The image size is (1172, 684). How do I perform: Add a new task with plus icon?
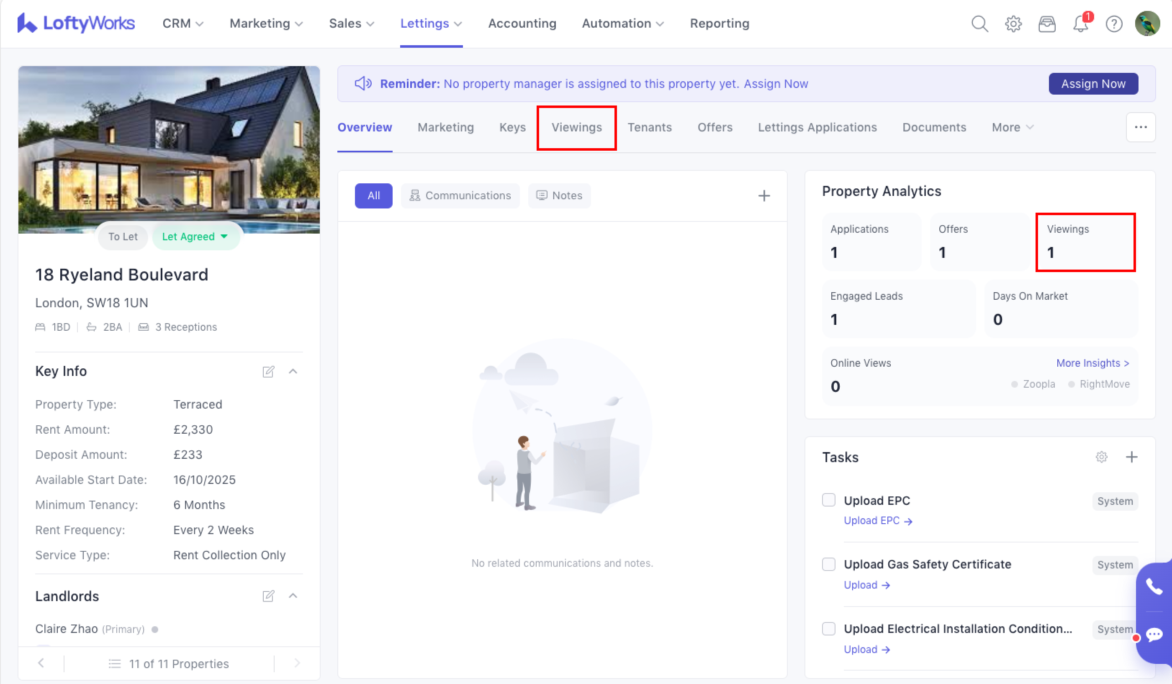tap(1132, 457)
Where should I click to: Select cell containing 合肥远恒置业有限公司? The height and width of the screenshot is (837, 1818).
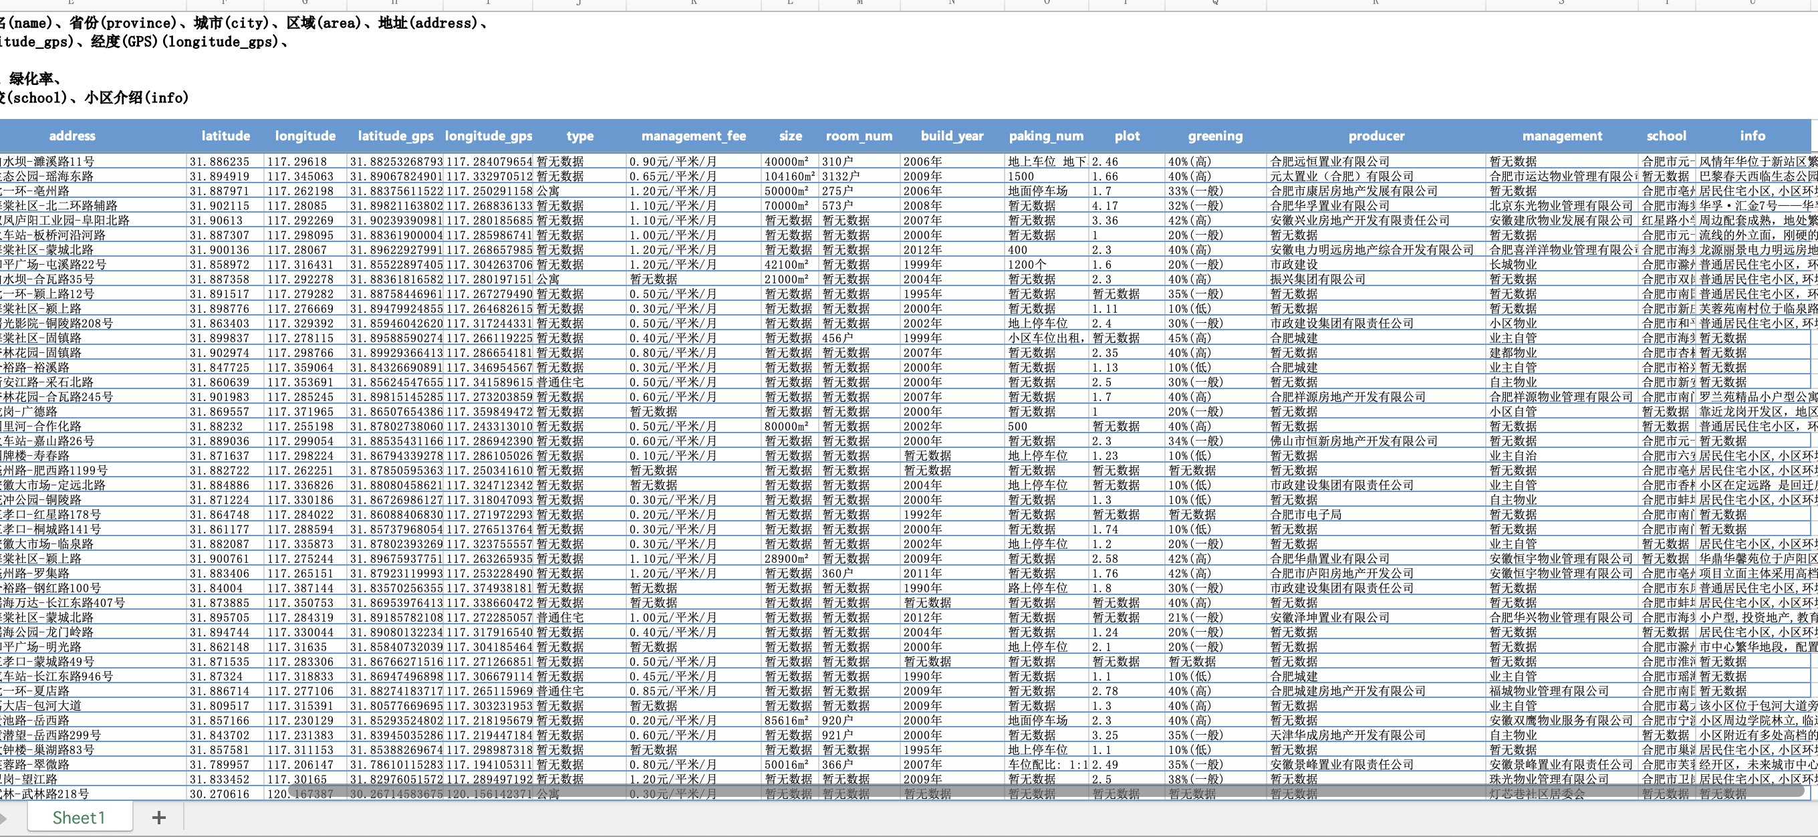tap(1330, 162)
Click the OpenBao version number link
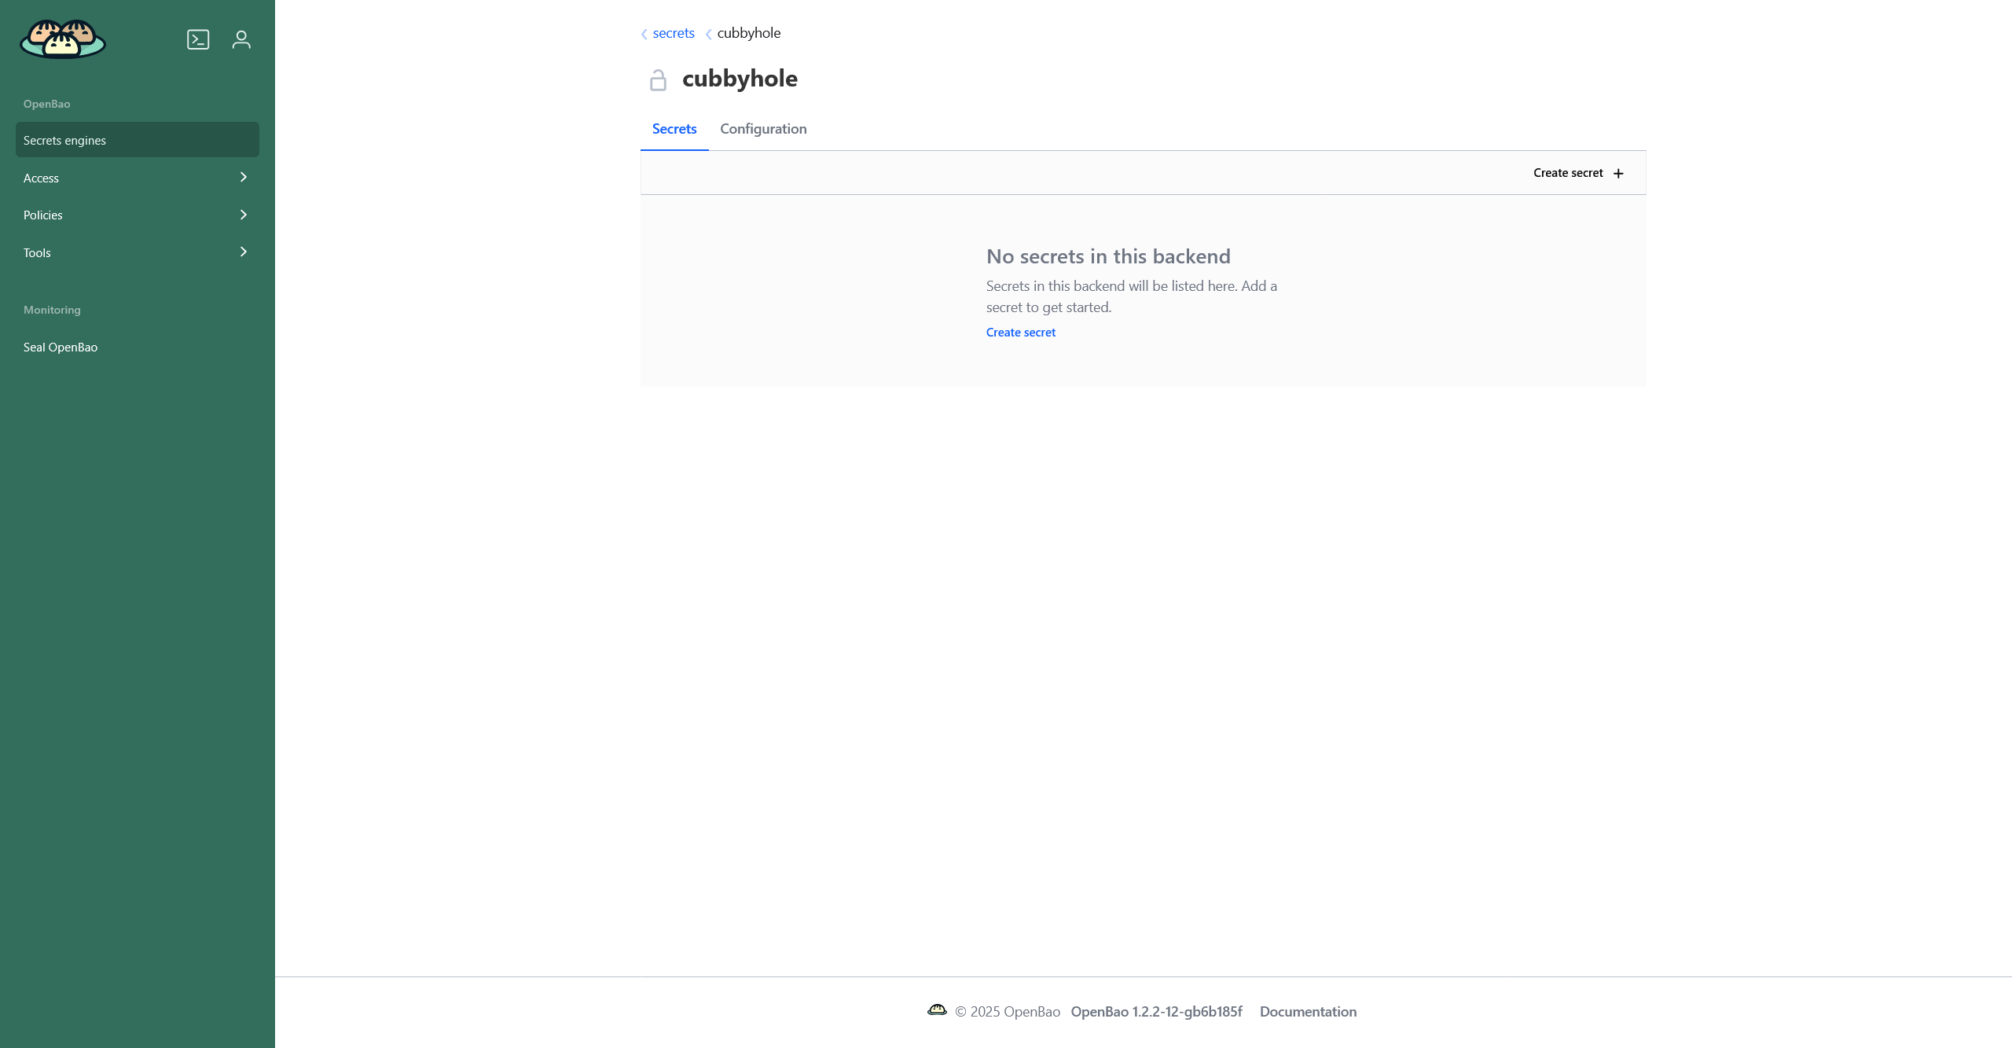 pyautogui.click(x=1156, y=1012)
################
Problem details
The full material above must be output verbatim, minus any pictures.

Finished task
The image size is (1172, 684). How do I perform: Add a new task with plus icon?
tap(1132, 457)
Where should I click to: Select cell containing 合肥远恒置业有限公司? The height and width of the screenshot is (837, 1818).
tap(1330, 162)
Click the OpenBao version number link
 pyautogui.click(x=1156, y=1012)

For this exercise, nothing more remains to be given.